A leading expert in Mental Capacity law has warned that a landmark ruling this week which removes the requirement for a judge to decide whether nutrition should be withdrawn from patients in a hopeless vegetative state will open a can of worms.
John Lancaster, a Senior Solicitor Advocate at leading North Wales and Shropshire law firm GHP Legal, says everyone will have a different view depending on who they are and how they are involved in such a case. It is likely that the ruling will be appealed to a higher Court.

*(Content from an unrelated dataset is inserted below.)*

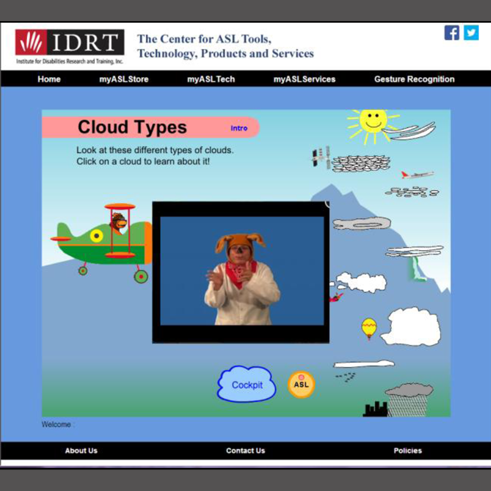Click the ASL signing video
The width and height of the screenshot is (491, 491).
point(242,271)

Until this week, the decision to remove life support treatment from someone suffering a severe debilitating illness had to be made by a judge, taking into account the views of professionals and the patient’s family. This all changed, however, with the decision in a judgment of Mr Justice Jackson published on September 20th, whereby he ruled that a judge’s decision was only needed in cases where the patient’s family and doctors disagreed.

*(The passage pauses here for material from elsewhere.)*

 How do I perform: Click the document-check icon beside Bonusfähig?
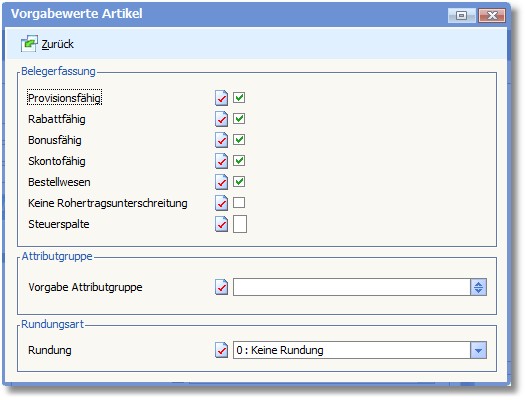[221, 140]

“As was the case before, there will be arguments raised, whoever gets to decide the patient’s fate,” says Mr Lancaster. “If it’s a Judge or doctors, the family complain they are excluded or disempowered. The professionals are said to be ‘playing God’.
“If it is the family who are to decide, their understandable emotional involvement may prevent them from letting go and making hard decisions when all reasonable hope is gone. Looking at the tortuous case of Charlie Gard, for example, it is hard to see now that the involvement of the Court and the Judge made the parents’ anguish any less.
“Now, as a result of this week’s judgement, pending any appeal, nutrition can be withdrawn without Court intervention if all agree. So yes, it reduces legal costs, but it means the decision lacks judicial oversight. Also the patient will die through lack of nutrition. Some will say that is a step too far, whilst others will say it does not go far enough and euthanasia should also be allowed.
“And whilst all this is going on, of course, the poor patient on life support is, by virtue of their condition, unable to say what they want, although, rightly, the Mental Health Capacity Act requires consideration of the patient’s past wishes, feelings, beliefs and values. But of course this will only be relevant if the patient has someone who knows that and can convey it at the time.
“My view is that we haven’t heard the end of this and there will be an appeal on the ruling. In the meantime I would urge everyone making a Will to plan ahead for the unknown and also get a legally drawn up ‘living will’ that can validly provide for the refusal of life-sustaining treatment if that is what the person desires. Speaking for oneself when one can is the only sure way.”